Between 1965 and 1970 he studied Philosophy at the "Karl Marx University" (as it was then known) in Leipzig. A defining influence during his first year of study was the philosophical school of his tutor, Helmut Seidel.

In 1967, the year of his twenty-first birthday, Schumann joined East Germany's ruling Socialist Unity Party of Germany (SED /Sozialistische Einheitspartei Deutschlands). Although he would later come to prominence at a party conference late in 1989 because of his critical attitude to the direction taken by East Germany under the SED, he would remain a member of the party, and then of its successor entity, for the rest of his life. He received his doctorate in 1970 for work on Hegel. His first job after this was as a research assistant in the Marxism–Leninism section of the Philosophy Department at the party's own "Walter Ulbricht" Academy for Law and Political Sciences in Potsdam-Babelsberg, which placed him at the heart of one of the SED's most important cadre schools. Until 1989, albeit with a couple of breaks, the Academy would be his political and academic home in the years preceding his emergence as a politician.

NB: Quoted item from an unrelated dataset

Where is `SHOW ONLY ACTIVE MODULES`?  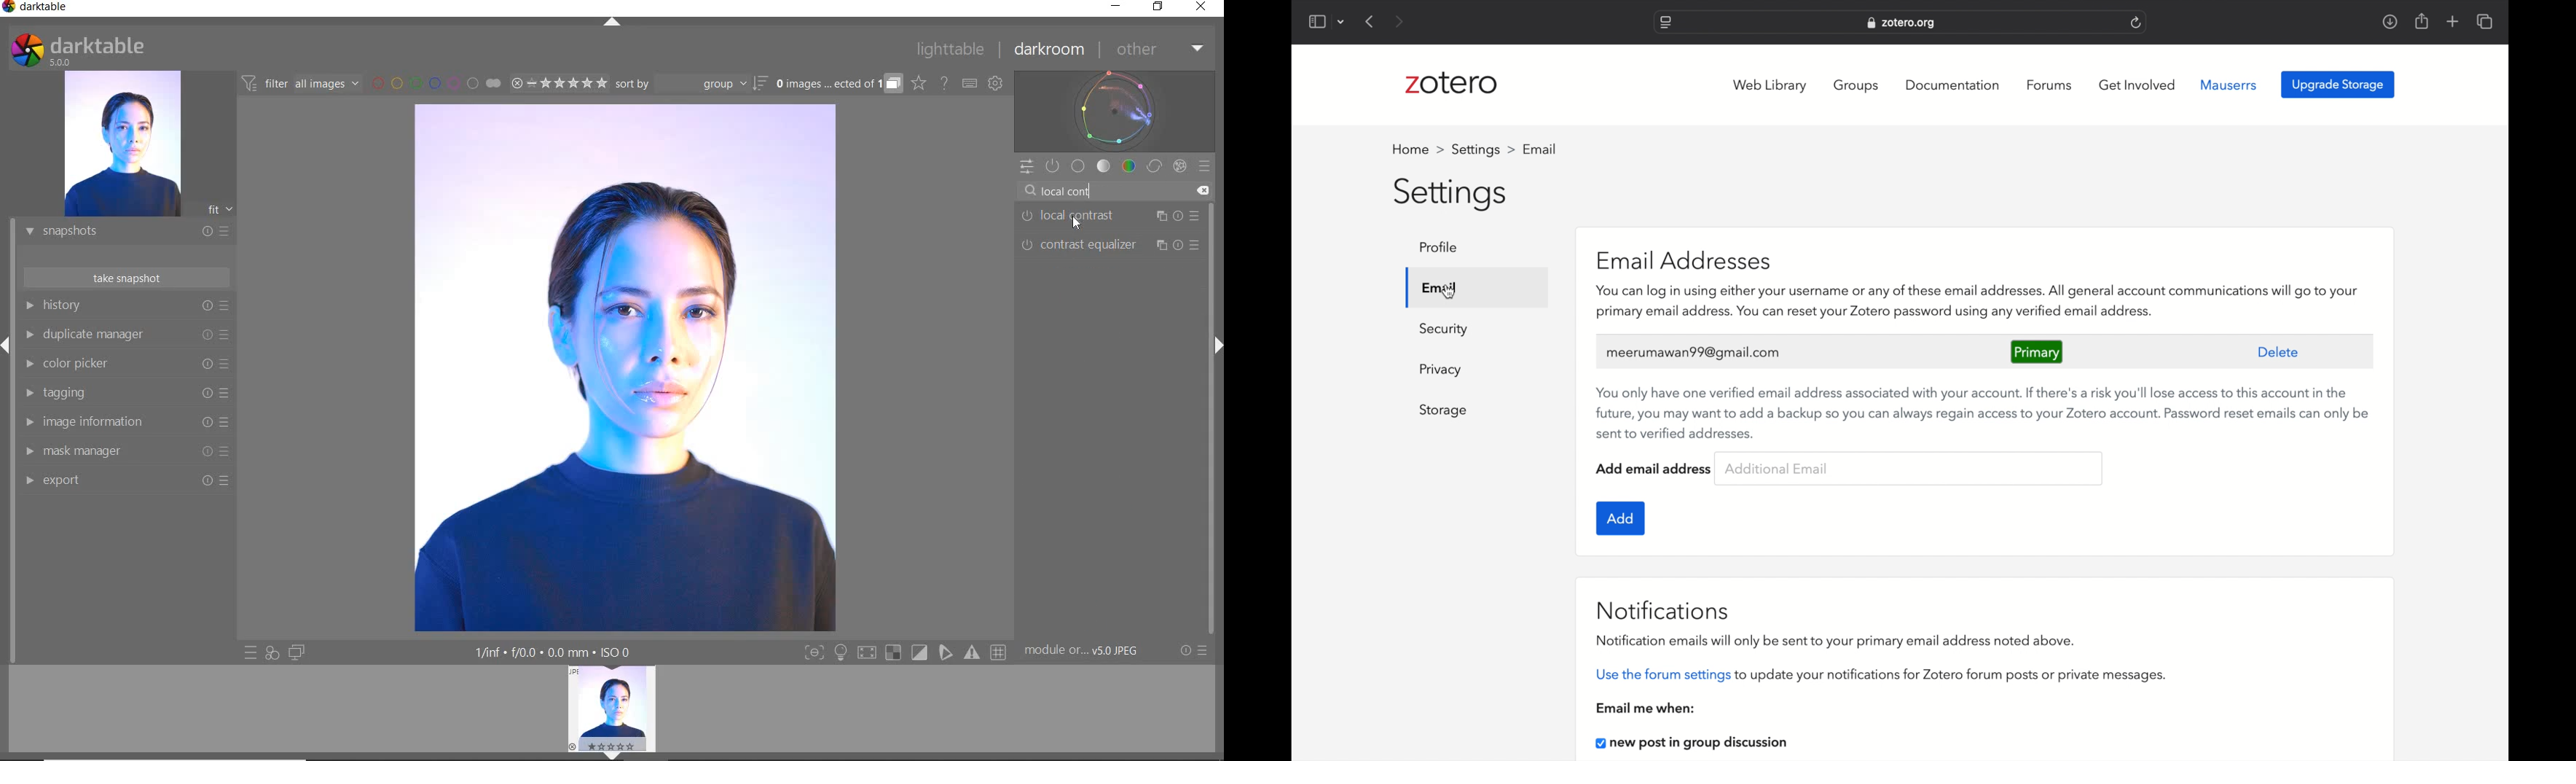 SHOW ONLY ACTIVE MODULES is located at coordinates (1053, 167).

From November 1970 till April 1972 Schumann performed his Military Service in the National People's Army, reaching the rank of junior officer in a political section. It was during this period that he married Ingeburg Reuß who was at the time employed on the commercial side by DEFA, the state-owned film studin. He had a son, Marco.

Back in the academic world, in 1986 he was appointed to a full professorship at the Walter Ulbricht Academy.

He is remembered for the frequently repeated assertion, "We break irrevocably with Stalinism as a system!", which he delivered to the extraordinary SED Party Conference of 16 December 1989. As matters turned out it would be the last SED conference before the party began its slightly awkward conversion process into the Party of Democratic Socialism (PDS) in preparation for a democratic future which after the events of the previous month was widely anticipated. The resolution, which marked a break with the government by dictatorship that had controlled the German Democratic Republic for more than four decades, was created by several people, including the Stasi Intelligence Chief Markus Wolf and the politician Heinz Vietze, but it was Schumann's part in its authorship that was given greater prominence precisely because, some said, Wolf and Vietze were both highly positioned members of the now largely discredited East Germany political establishment whereas Schumann's party work had been low level and peripheral to his career. To have a chance of survival, the party would need to undergo a new beginning appropriate to a new kind of East Germany.

On 18 March 1990 the German Democratic Republic conducted its first — and as matters turned out, only — free parliamentary election. Michael Schumann was elected a member of the National Legislature (Volkskammer). Following reunification in October of that year he sat as a member of the German Bundestag till December. 1990 also marked a return for regional government in what had been East Germany, and in the 1990 Brandenburg state election Schumann was returned as one of the 13 PDS Assembly members, retaining his seat till his death in December 2000 after which his former seat went to Gerrit Große. From 1989 till October 2000 Schumann was also a member of the PDS National Executive.

Michael and Ingeburg Schumann were killed in a road traffic accident near Gransee (Brandenburg) on 2 December 2000. They are buried in the cemetery at Bornstedt (Potsdam).